The patent, titled, ‘Reverse Peptide Vaccines’ covers the use of peptides derived from human influenza A, the most frequent influenza serotype and the cause of most major flu outbreaks.
The first recognised flu pandemic was in the summer of 1510 and there have been 15 flu pandemics in the last 500 years. Following the 1918 Spanish flu and despite the introduction of flu vaccines in the 1940s four further flu pandemics have occurred.
Flu pandemics have always been preceded by flu outbreaks in animals, which resulted in the introduction of a viral strain into the human population in which no herd immunity existed and human-to-human transmission was possible.
These pandemic characteristics make the use of universal flu vaccines based on current circulating flu strains problematic for the prevention of novel pandemic flu strains entering the human population.
The conserved human HLA-associated peptide fragments covered by this patent are unexpectedly coded by a non-coding strand of RNA conserved in all current human influenza A viruses, including the strain that caused the 1918 ‘Spanish flu’.
As these conserved HLA-associated peptide fragments are present in all human influenza A viruses, it suggests that they play a vital role in human-to-human viral transmission, a key requirement for the establishment of a new flu pandemic derived from circulating animal flu viruses.
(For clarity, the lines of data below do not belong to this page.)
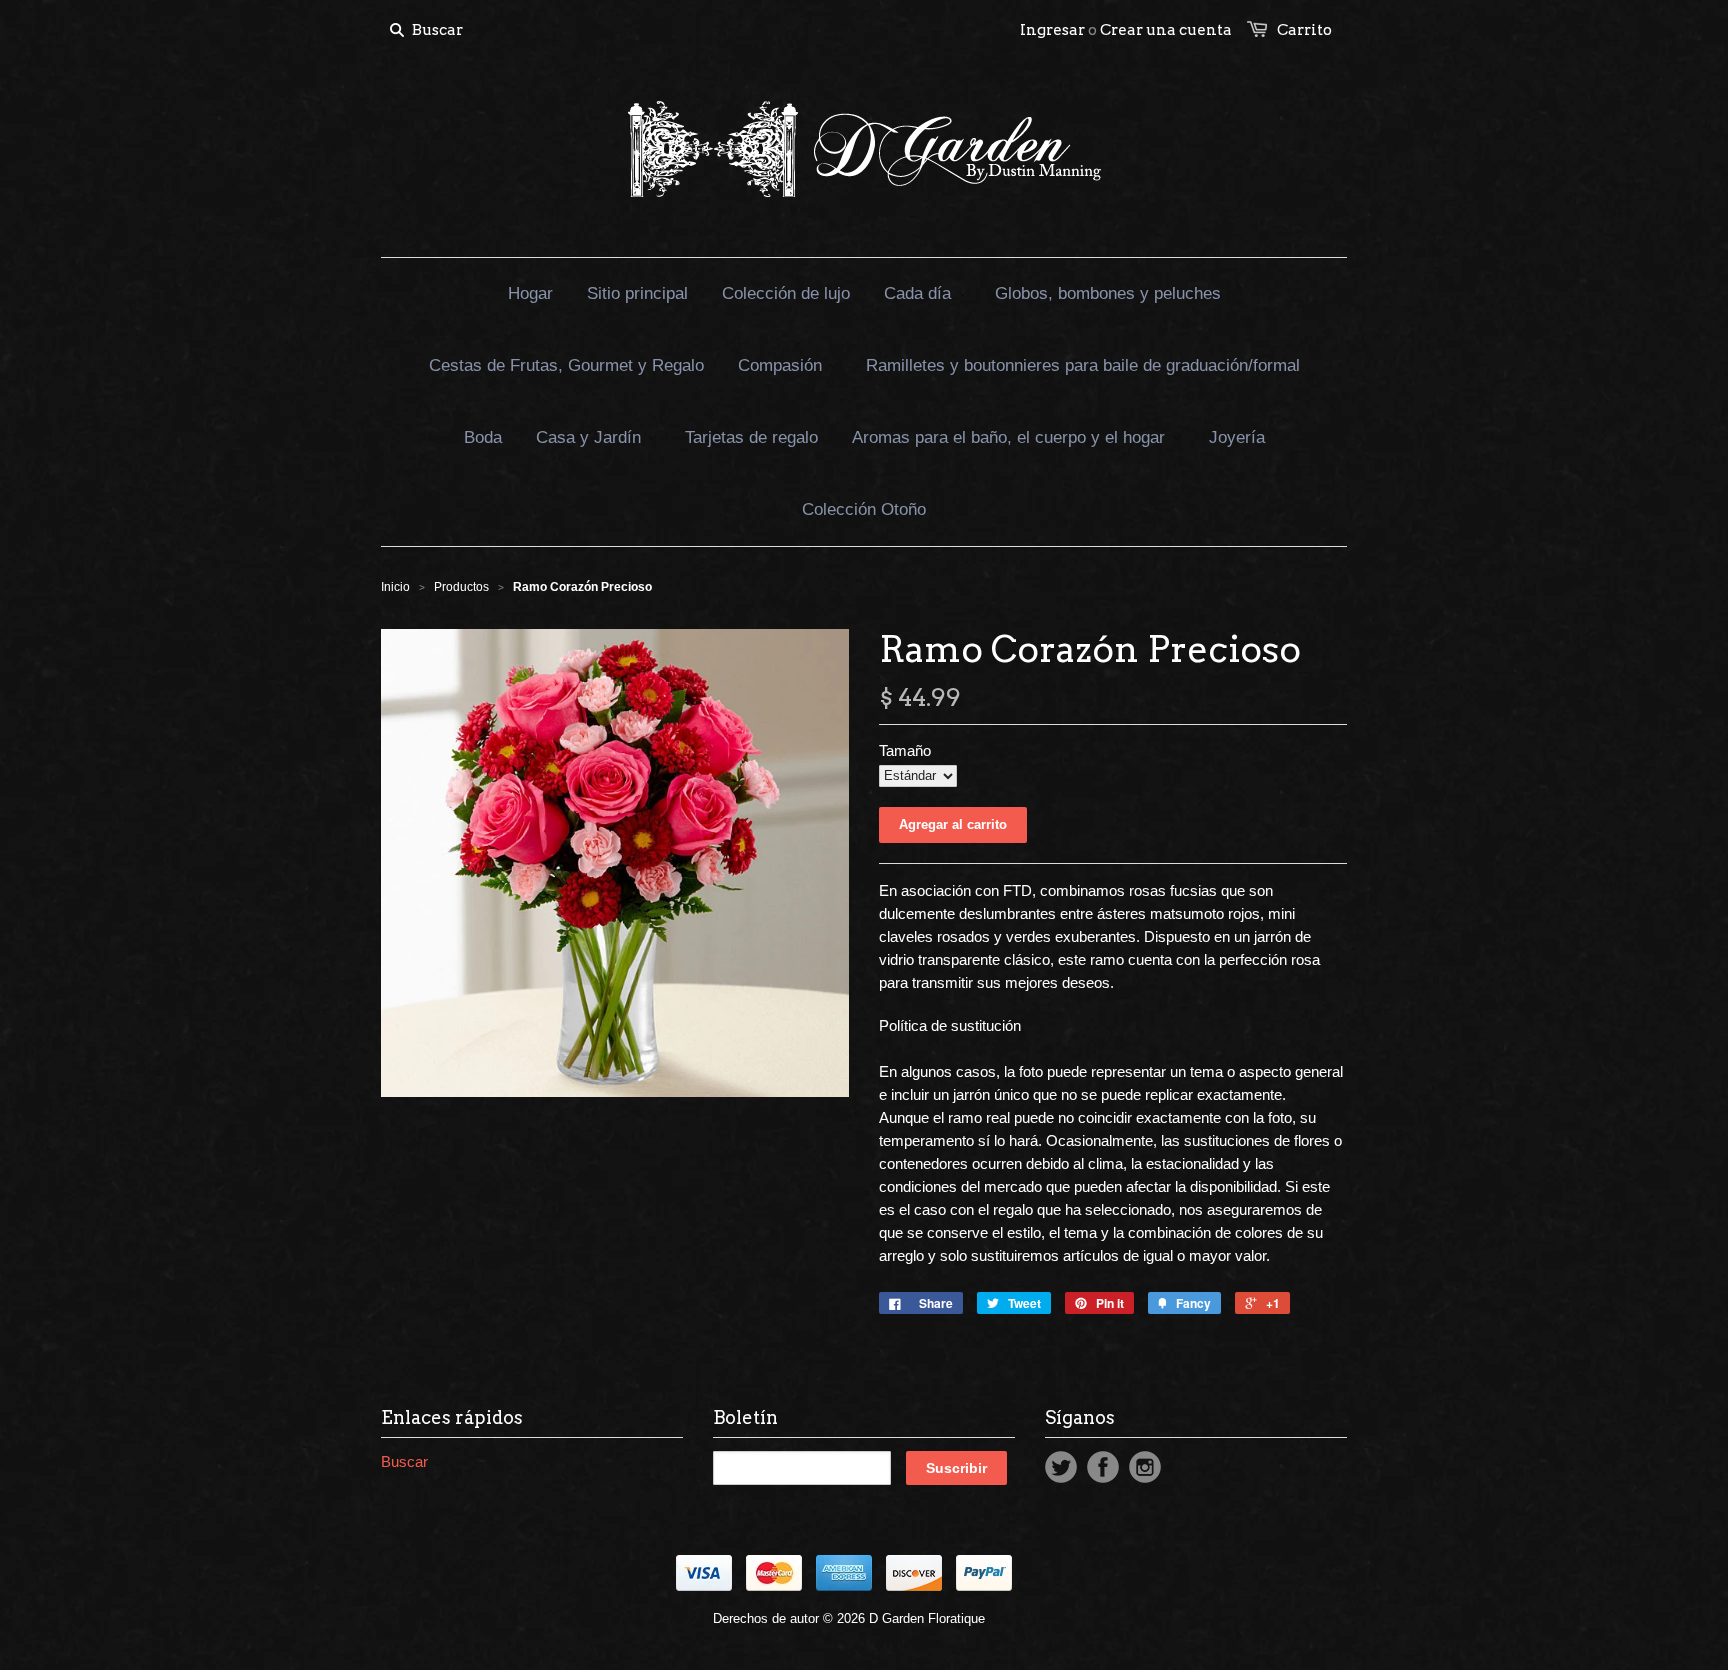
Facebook (1103, 1467)
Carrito (1304, 30)
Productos (461, 587)
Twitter (1061, 1467)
Mutation of current circulating non-human influenza A viruses and mutations enabling the machinery for the generation of these human HLA-associated peptide fragments could have a serious implication in causing a future human flu pandemic.
Professor Thomas Rademacher, co-founder, CEO and CSO at Emergex, said: “There is an urgent need for novel and innovative solutions that address the threat of a new global flu pandemic. We believe that our synthetic vaccines, combining several cutting-edge technologies could provide a solution.”
Emergex’s synthetic T-cell stimulating influenza vaccines incorporating these human and potentially pandemic-specific targets are currently in pre-clinical testing.
In addition to developing its flu vaccine, Emergex is also developing a universal Flavivirus vaccine which is cross reactive against Zika, Dengue and Yellow Fever, and a universal Filovirus vaccine which is cross reactive against Ebola and Marburg virus.